Seizing Opportunities Brought by AI and Jointly Building Green & Reliable Computing Infrastructure
At the opening speech, Charles Yang, Senior Vice President of Huawei and President of Marketing, Sales and Services, Huawei Digital Power, noted that since ChatGPT ushered in the AI era, large models keep pushing the limits of computing power and the intelligent computing industry is witnessing an unprecedented construction boom. As predicted, 100 GW will be added to the global data center installed capacity and the market value will exceed US$600 billion in the next five years.
According to Charles, with opportunities come challenges. The primary challenge concerning the data center industry is reliability and electricity. Data centers are scaling up from the MW-level to the GW-level. E2E reliability of data centers is becoming even more important than ever. In response to the opportunities, Huawei will work with customers and partners to expand the industry space.

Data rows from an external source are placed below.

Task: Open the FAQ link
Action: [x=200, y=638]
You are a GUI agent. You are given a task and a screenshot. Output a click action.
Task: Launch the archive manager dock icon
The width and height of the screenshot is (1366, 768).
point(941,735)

Steering Data Centers to the AI Era with Product + Service + Ecosystem
During the summit, Sun Xiaofeng, President of Huawei Data Center Facility & Critical Power Business, delivered a speech titled “Power the Digital Era Forward. ” He stated that as AI large models are penetrating, the surging compute demands drive the expansive growth in data center.
To address the challenges, Huawei strives to build product + service + ecosystem E2E data center solutions that feature fast deployment, flexible cooling, green energy, and ultimate reliability.
Fast deployment: Data centers are fully modularized and prefabricated to ensure high quality and efficient construction.Flexible cooling: Air-liquid fusion and integrated cooling source emerges as the optimal cooling architecture for intelligent computing.Green energy: New generation-grid-load-storage integrated solution is built to ensure the sound operations of intelligent computing centers.Ultimate reliability: Data centers are safeguarded through reliable products and preventive protection.Currently, Huawei’s global service network covers more than 170 countries with over 1800 professional engineers, providing 24/7 technical support. With N+ flagship service centers, Huawei has built a one-hour service radius for its customers.
The ecosystem is a key part for a win-win future of intelligent computing. Huawei works with partners to develop comprehensive E2E solutions and provide customers with one-stop data center services.
During the summit, Huawei and the ASEAN Centre for Energy released a white paper on “Building Next Generation Data Center Facility in ASEAN.” The document provides insights into the status quo, challenges, and trends of data centers in the ASEAN region, and emphasizes that efficient and energy-saving products and solutions should be applied. It also proposes future-oriented policy recommendations for data center markets.
In the ecosystem exhibition area, Huawei showcased scenario-based solutions for large-, medium-, and small-sized data centers, and demonstrated data center consulting, design, integrated development, and delivery capabilities with dozens of ecosystem partners including CIMC, Weichai, CSCEC, and Huashi.
On a special note, the Huawei Outdoor PowerPOD exhibition vehicle made its global debut. The Huawei Outdoor PowerPOD features one power system per container, outdoor deployment, plug-and-play, and high protection rating and reliability. It has become the preferred choice for decoupling the power supply architecture.
A single tree cannot make a forest.
AI is presenting great opportunities. By delving into the industry, aggregating partner ecosystems, and making innovations applicable to transformations, Huawei will continue to help customers build reliable computing infrastructure, accelerating the industry to embrace AI and powering the digital era forward.